WHAT IS EXPECTED —
Your response should contain exactly the lines running from the one with "Instruction: Bet on 68.01% a více at 1.33" to the end of the data below, both included, and no pictures.

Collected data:
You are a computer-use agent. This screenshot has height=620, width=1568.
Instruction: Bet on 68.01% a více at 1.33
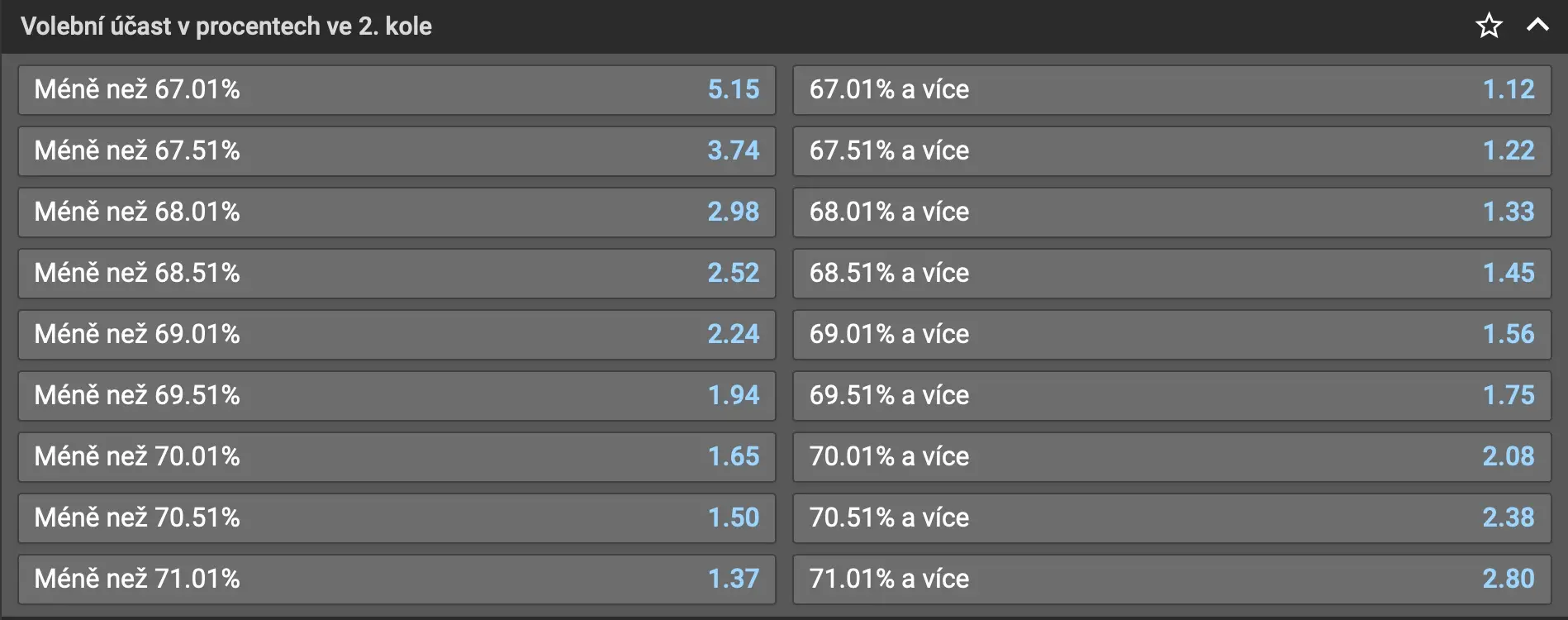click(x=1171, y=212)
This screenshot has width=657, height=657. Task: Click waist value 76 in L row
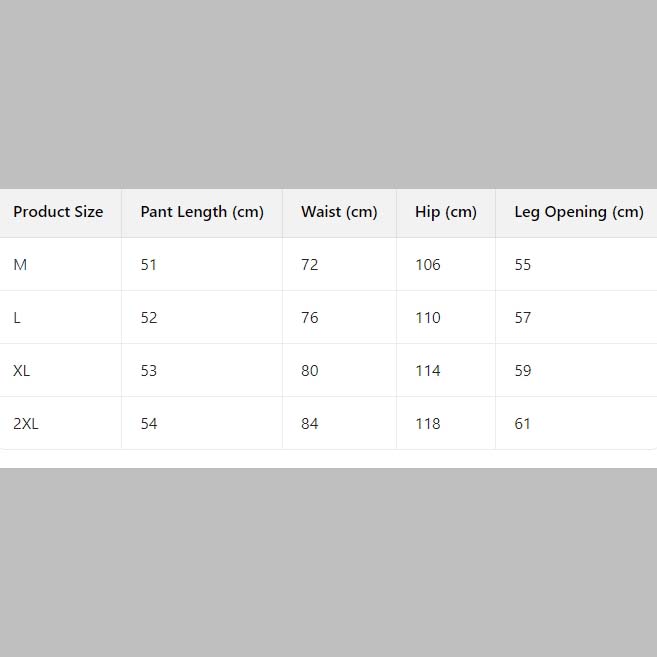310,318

ANSWER —
Instruction: Bet on 68.01% a více at 1.33
click(x=1171, y=212)
This screenshot has width=657, height=657. Task: Click waist value 76 in L row
310,318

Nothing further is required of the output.